Data center features are evolving rapidly, illustrated by the accelerated adoption of tunneling protocols such as VXLAN (Virtual Extended LAN) and NVGRE (Network Virtualization using Generic Routing Encapsulation). The common advantage of these tunneling schemes is that transit switches in the network primarily operate on the outer headers, so only switches in the periphery need to treat these packets differently.
From the vantage point of the L2oL3 (layer 2 over layer 3) transit switch, the packet’s inner header changes more frequently than its outer header. Traditional static hashing schemes are based on a standard set of fields in the outer packet header. With minimal variation in the outer header, it is difficult for network transit switches to distribute packets evenly across physical paths. Flexible Hashing enhances the hash to include more packet header fields at programmable offsets, and also supports L3, L3 Tunneling, and L4 packets.
Symmetric Hashing ensures that packets belonging to the same bi-directional network communication travel the same physical paths in both directions. This is necessary for intrusion detection systems, placed inline on the network to analyze higher level bi-directional transactions at the packet level. For network designers, this is also a useful and convenient debug feature. For example, protocol inspection devices can simply rely on the data captured on a single physical port. With this data, the analyzers will be able to reconstruct higher level transactions.
Figure 4 illustrates two service modules connected to the ToR (top of rack) switch through an EtherChannel. Service module0 must see IP traffic flowing in both directions. Symmetric Hashing in the ToR normalizes the hash computation and yields the same hash value for packets flowing in both directions. As a result, packets flowing in both directions travel through port0 to the intrusion detection device.
Data center networks are a hotbed for innovation and are seeing unprecedented growth in recent years. Large enterprises are building enormous data centers with massive scale. Others are choosing to host their data centers in the cloud. Without smarter and more sophisticated hashing technologies that provide greater flexibility and network visibility, data centers of today’s massive scale may suffer from inefficiencies and performance challenges when deploying new and rapidly evolving protocols.

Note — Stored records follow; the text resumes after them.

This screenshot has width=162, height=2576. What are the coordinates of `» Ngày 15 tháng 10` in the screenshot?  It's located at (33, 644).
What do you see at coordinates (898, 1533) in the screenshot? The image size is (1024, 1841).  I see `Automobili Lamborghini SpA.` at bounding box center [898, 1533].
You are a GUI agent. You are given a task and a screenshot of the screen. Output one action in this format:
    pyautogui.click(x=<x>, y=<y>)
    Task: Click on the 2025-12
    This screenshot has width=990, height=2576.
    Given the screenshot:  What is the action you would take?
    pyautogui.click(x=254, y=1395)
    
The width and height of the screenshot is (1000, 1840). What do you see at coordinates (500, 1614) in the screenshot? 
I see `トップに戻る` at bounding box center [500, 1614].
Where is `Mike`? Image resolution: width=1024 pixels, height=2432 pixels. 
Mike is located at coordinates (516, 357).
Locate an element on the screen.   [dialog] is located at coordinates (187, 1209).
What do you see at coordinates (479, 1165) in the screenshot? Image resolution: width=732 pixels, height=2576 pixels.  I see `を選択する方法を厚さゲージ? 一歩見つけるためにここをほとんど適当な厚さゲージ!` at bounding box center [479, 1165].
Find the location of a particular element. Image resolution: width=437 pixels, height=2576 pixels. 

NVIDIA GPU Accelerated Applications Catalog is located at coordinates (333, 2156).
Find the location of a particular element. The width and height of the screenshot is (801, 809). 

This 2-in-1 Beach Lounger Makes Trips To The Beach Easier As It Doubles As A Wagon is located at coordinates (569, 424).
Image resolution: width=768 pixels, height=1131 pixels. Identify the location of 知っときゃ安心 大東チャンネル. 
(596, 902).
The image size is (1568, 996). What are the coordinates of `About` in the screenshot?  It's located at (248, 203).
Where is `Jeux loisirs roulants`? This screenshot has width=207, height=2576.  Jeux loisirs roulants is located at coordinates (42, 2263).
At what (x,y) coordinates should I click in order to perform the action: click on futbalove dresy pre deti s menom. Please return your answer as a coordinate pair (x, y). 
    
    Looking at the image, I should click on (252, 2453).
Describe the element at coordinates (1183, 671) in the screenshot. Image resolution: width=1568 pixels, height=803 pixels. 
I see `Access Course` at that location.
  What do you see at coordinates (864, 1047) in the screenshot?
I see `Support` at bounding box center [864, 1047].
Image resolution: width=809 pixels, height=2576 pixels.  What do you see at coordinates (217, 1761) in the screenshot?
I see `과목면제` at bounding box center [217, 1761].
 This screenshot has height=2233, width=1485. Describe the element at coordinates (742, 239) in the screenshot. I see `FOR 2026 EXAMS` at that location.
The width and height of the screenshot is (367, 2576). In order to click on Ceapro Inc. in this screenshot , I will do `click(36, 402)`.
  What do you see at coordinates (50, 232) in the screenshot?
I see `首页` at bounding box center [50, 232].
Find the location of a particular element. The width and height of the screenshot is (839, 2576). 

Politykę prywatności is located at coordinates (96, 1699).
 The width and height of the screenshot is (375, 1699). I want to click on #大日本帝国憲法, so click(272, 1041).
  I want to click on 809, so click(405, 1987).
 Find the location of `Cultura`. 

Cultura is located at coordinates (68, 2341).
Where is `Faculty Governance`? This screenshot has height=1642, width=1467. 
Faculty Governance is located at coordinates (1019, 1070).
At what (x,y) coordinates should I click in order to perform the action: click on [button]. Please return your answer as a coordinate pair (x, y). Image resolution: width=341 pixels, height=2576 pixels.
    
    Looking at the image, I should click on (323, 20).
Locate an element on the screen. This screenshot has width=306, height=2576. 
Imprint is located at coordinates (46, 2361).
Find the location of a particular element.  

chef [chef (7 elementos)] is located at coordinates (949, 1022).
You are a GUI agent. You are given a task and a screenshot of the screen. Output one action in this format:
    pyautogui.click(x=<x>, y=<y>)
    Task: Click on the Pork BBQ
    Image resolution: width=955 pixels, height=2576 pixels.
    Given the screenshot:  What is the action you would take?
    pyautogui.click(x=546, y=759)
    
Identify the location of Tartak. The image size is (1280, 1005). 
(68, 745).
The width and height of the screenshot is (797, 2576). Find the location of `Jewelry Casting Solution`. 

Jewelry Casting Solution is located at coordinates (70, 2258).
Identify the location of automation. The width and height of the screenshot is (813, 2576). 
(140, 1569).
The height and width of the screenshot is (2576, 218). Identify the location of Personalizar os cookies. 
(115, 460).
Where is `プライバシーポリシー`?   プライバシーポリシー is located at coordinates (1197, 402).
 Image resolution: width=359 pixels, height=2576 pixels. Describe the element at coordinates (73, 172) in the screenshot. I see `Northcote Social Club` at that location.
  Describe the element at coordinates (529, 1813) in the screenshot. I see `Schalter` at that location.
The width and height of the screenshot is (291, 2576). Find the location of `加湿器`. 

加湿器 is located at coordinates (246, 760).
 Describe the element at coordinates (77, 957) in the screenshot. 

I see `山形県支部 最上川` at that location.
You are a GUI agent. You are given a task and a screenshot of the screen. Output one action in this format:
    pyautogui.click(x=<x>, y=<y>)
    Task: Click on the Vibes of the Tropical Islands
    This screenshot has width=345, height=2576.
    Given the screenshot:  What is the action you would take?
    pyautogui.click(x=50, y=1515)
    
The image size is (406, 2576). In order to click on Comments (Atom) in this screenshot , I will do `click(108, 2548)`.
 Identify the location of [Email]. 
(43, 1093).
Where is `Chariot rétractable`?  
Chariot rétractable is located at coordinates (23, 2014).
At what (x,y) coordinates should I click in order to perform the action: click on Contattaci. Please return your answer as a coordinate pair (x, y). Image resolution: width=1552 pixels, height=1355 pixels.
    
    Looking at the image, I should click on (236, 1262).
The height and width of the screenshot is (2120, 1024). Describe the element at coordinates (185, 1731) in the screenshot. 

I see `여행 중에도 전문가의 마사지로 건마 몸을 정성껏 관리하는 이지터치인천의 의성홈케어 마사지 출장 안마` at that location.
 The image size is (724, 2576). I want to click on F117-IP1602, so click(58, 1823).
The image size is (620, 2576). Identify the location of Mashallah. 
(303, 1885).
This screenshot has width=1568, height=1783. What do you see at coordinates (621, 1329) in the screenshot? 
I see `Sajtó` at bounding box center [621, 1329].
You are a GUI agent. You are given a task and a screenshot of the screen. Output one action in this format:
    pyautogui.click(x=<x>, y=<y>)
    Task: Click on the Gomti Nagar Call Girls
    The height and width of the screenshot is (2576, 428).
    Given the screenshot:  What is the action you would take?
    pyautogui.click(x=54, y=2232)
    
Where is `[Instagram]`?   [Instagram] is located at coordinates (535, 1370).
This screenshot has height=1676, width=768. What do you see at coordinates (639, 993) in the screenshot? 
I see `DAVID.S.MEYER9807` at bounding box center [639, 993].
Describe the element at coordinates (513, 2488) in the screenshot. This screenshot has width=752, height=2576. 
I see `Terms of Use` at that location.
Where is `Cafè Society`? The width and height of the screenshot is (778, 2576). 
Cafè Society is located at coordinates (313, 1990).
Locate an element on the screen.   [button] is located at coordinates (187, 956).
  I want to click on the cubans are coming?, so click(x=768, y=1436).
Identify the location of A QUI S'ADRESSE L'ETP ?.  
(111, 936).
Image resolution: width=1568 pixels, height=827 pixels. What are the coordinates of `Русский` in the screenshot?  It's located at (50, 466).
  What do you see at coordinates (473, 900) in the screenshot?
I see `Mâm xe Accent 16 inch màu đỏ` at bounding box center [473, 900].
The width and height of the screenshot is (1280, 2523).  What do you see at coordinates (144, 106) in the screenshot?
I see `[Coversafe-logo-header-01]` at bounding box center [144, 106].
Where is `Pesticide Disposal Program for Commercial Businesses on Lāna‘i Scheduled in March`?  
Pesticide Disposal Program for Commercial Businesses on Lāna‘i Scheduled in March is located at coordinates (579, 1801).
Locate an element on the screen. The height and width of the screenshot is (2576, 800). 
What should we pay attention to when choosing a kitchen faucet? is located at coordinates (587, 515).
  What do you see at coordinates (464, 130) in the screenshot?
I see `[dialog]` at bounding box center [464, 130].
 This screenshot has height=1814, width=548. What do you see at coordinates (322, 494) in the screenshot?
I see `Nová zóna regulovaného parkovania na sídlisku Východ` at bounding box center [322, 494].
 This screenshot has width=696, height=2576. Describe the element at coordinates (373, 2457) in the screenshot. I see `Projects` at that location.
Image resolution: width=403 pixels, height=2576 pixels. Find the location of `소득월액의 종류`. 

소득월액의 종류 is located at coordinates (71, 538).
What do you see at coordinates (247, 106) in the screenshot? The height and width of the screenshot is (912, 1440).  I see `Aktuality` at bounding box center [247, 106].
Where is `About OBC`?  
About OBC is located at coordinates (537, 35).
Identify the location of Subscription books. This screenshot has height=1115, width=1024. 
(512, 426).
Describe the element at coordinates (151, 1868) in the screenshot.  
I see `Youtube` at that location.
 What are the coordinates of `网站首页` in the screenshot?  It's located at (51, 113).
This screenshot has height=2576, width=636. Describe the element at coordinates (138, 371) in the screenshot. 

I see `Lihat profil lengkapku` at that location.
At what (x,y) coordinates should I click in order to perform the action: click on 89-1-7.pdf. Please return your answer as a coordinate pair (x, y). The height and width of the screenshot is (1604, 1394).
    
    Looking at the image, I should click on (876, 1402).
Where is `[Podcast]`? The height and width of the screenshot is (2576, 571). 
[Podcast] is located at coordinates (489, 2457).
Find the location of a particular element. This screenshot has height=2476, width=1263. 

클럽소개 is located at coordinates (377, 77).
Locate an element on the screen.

Traditional static hashing schemes work well for enterprise and carrier networks, yet the same approach – often adopted for data center networks – is proving the need for smarter solutions, optimized for cloud network environments and performance demands. More intelligent solutions, demonstrated by Broadcom’s Smart-Hash technology and its range of enhancements, are necessary to effectively manage the requirements imposed by current trends in cloud and data center networking. This type of advanced technology offers an alternative to design approaches based on static hashing schemes that can lead to prohibitively poor application performance under typical data center traffic loads. Cloud network operators are already facing daunting challenges in scaling their network infrastructure to tomorrow’s workloads – by understanding alternative hashing options, network designs are future-proofed and ready to deliver on critical long-term performance requirements.